**STATED TASK:** Please render everything from the line containing "You are a GUI" down to the line containing "tap(1085, 386)" as a two-column CSV headed instruction and action. Give one row per record, with the record's text under instruction and its answer under action, each in a single quoted field with line breaks turned into spaces, and leave the pictures out.
--- start of EXTRACTED MATERIAL ---
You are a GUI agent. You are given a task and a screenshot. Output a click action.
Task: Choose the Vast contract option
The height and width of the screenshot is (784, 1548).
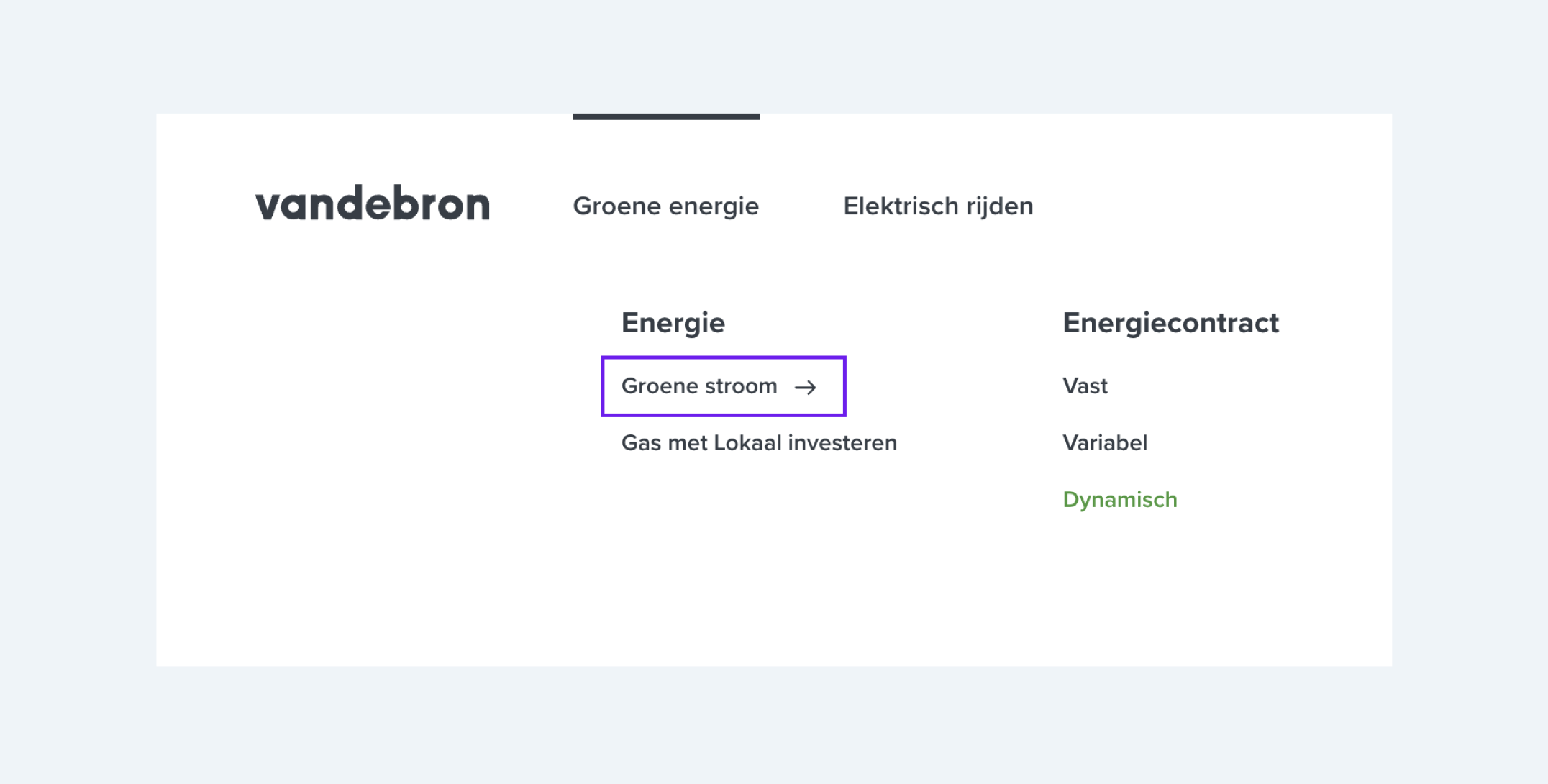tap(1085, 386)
--- end of EXTRACTED MATERIAL ---
--- start of EXTRACTED MATERIAL ---
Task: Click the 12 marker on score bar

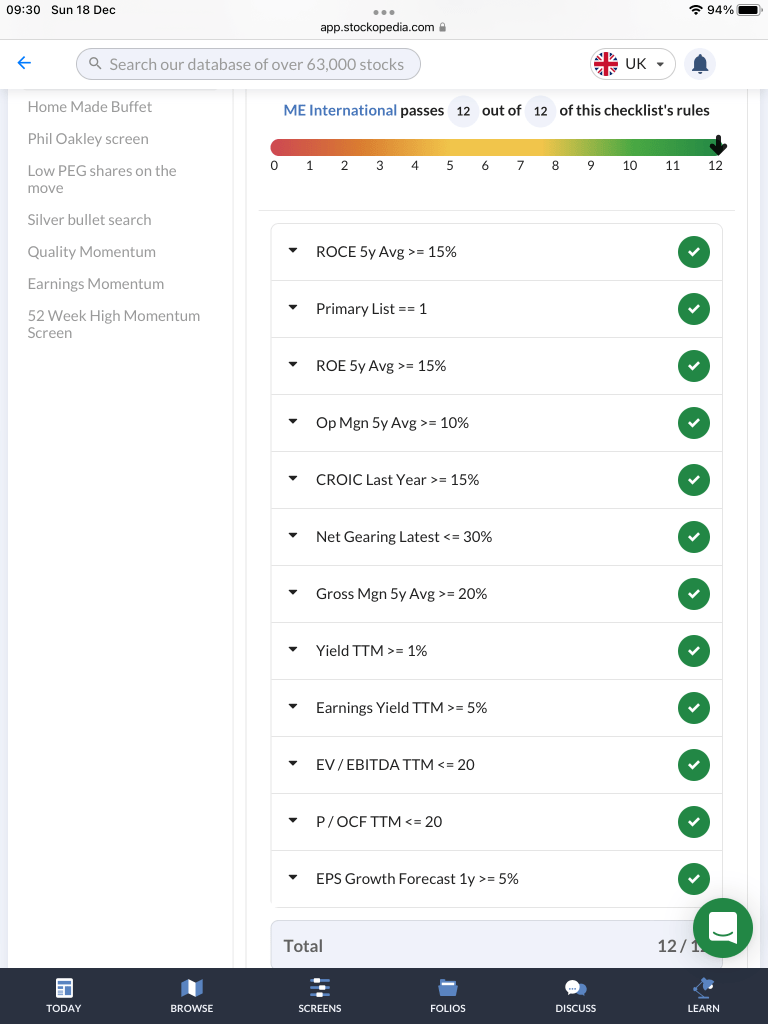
--- end of EXTRACTED MATERIAL ---
**THE OUTPUT:**
instruction,action
"You are a GUI agent. You are given a task and a screenshot. Output a click action. Task: Choose the Vast contract option The height and width of the screenshot is (784, 1548).","tap(1085, 386)"